Credit Suisse Initiates 20 Tech Hardware Stocks, Over Half Rated Outperform

Flex Ltd. (NASDAQ: FLEX) is a Singapore-based top-tier EMS provider. Credit Suisse initiated coverage on the stock with an Outperform rating and a $24 price target of. At a recent price of around $18.80, the upside potential to the price target is 27.7%. The company’s diverse markets (Credit Suisse named six) give Flex “a natural offset to cyclical spending and product launches.” If consumer demand is weak, demand from, say, the auto industry can pick up the difference.

Hewlett Packard Enterprise Co. (NYSE: HPE) was given an Outperform rating and a price target of $18, implying an upside potential of about 21% based on Friday’s noon-hour trading price. The company owns a 49% stake in a joint venture with a Chinese enterprise hardware maker and is developing recurring revenue services offerings, both of which are currently growing but subject to some risk.

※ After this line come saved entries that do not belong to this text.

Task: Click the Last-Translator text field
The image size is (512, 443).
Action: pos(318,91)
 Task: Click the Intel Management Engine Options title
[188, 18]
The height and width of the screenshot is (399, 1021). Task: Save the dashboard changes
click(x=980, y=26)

HP Inc. (NYSE: HPQ) gets an Outperform rating and a price target of $39, implying an upside of around 12.8% to the share price. Risks to Credit Suisse’s outlook include a faster demand decline for PCs, continued supply chain issues and “the inability to scale growth businesses” like its printing ink subscription program.

Cross and Ellis have assumed coverage of International Business Machines Corp. (NYSE: IBM), maintaining an Outperform rating and a $163 price target. At a share price of around $138.50, the implied upside is 17.7%. The analysts note that the spin-off of Kyndryl and the acquisition of Red Hat two years earlier means that IBM ” has embraced a software/solutions-first model.” Software generated 41% of fiscal 2021 revenue.

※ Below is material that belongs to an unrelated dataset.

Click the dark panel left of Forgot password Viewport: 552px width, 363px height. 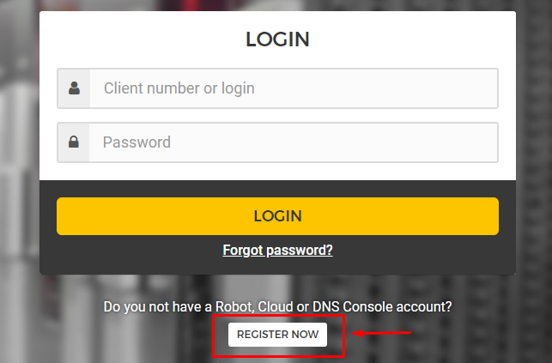coord(129,251)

Jabil Inc. (NYSE: JBL), like Flex, is a top-tier EMS provider. Credit Suisse has given the stock an Outperform rating and a price target of $74. The implied gain based on a price of around $63.00 is about 17.5%. Credit Suisse expects fiscal 2022 revenue to be up 30%, compared to fiscal 2019, with an operating margin of 4.6%, up 1.14% from 2019 levels. Given that success, the company is aiming to get operating margins to 5% in the next few years

The analysts initiated coverage on NetApp Inc. (NASDAQ: NTAP) with an Outperform rating and a 12-month price target of $87. The upside potential based on a price of around $74.00 is 17.6%. The company’s cloud storage and other recurring services have increased recurring revenue by a factor of 10 since 2019. The company also has said it would slow its acquisition pace and return more cash to shareholders.

Pure Storage Inc. (NYSE: PSTG) was also initiated at Outperform and given a price target of $36. The stock is trading near $30.60, implying an upside potential of 17.6%. Pure Storage makes and sells flash memory as a service, and the analysts note that the company’s entire product portfolio is both modular and “evergreen.” Some 97% of flash arrays purchased in the past six years are still in use.

Stratasys Ltd. (NASDAQ: SSYS) is the only 3D printer maker that gets an Outperform rating from Cross and Ellis. The analysts have a price target of $24 on the stock, implying a potential upside of nearly 30% to a price of around $18.50. Stratasys having chosen to focus on polymer technology is a plus in the analysts’ eyes, and they expect sales to sales to grow in the near term after six years of decline.